*** Opening of Input material ***
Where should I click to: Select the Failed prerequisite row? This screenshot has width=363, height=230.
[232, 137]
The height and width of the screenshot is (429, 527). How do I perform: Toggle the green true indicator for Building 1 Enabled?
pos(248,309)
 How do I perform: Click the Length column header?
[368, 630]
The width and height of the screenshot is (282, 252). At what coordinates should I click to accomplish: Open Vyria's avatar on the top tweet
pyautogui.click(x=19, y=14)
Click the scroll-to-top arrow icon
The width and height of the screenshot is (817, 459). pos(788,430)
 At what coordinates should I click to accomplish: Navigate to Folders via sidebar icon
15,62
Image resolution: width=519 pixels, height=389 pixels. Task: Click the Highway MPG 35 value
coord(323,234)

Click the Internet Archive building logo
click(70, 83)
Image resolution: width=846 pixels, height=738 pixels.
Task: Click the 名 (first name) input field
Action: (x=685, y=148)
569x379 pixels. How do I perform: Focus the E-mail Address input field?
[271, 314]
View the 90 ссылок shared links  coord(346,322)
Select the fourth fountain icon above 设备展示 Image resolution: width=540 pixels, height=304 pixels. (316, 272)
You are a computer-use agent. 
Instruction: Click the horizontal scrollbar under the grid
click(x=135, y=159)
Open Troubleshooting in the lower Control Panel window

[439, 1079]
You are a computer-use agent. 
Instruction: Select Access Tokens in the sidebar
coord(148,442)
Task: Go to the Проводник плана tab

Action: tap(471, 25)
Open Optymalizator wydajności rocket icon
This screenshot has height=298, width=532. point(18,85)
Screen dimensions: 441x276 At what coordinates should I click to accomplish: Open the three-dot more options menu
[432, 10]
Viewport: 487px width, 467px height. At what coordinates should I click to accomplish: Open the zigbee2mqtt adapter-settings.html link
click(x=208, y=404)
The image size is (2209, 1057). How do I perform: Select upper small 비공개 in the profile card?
*** Close of Input material ***
Work required | Reproduce the whole listing without changing anything.

The answer |
Where should I click to: Select the Failed prerequisite row? This screenshot has width=363, height=230.
[232, 137]
The height and width of the screenshot is (429, 527). How do I perform: Toggle the green true indicator for Building 1 Enabled?
pos(248,309)
 How do I perform: Click the Length column header?
[368, 630]
The width and height of the screenshot is (282, 252). At what coordinates should I click to accomplish: Open Vyria's avatar on the top tweet
pyautogui.click(x=19, y=14)
Click the scroll-to-top arrow icon
The width and height of the screenshot is (817, 459). pos(788,430)
 At what coordinates should I click to accomplish: Navigate to Folders via sidebar icon
15,62
Image resolution: width=519 pixels, height=389 pixels. Task: Click the Highway MPG 35 value
coord(323,234)

Click the Internet Archive building logo
click(70, 83)
Image resolution: width=846 pixels, height=738 pixels.
Task: Click the 名 (first name) input field
Action: (x=685, y=148)
569x379 pixels. How do I perform: Focus the E-mail Address input field?
[271, 314]
View the 90 ссылок shared links  coord(346,322)
Select the fourth fountain icon above 设备展示 Image resolution: width=540 pixels, height=304 pixels. (316, 272)
You are a computer-use agent. 
Instruction: Click the horizontal scrollbar under the grid
click(x=135, y=159)
Open Troubleshooting in the lower Control Panel window

[439, 1079]
You are a computer-use agent. 
Instruction: Select Access Tokens in the sidebar
coord(148,442)
Task: Go to the Проводник плана tab

Action: tap(471, 25)
Open Optymalizator wydajności rocket icon
This screenshot has height=298, width=532. point(18,85)
Screen dimensions: 441x276 At what coordinates should I click to accomplish: Open the three-dot more options menu
[432, 10]
Viewport: 487px width, 467px height. At what coordinates should I click to accomplish: Open the zigbee2mqtt adapter-settings.html link
click(x=208, y=404)
The image size is (2209, 1057). How do I perform: Select upper small 비공개 in the profile card?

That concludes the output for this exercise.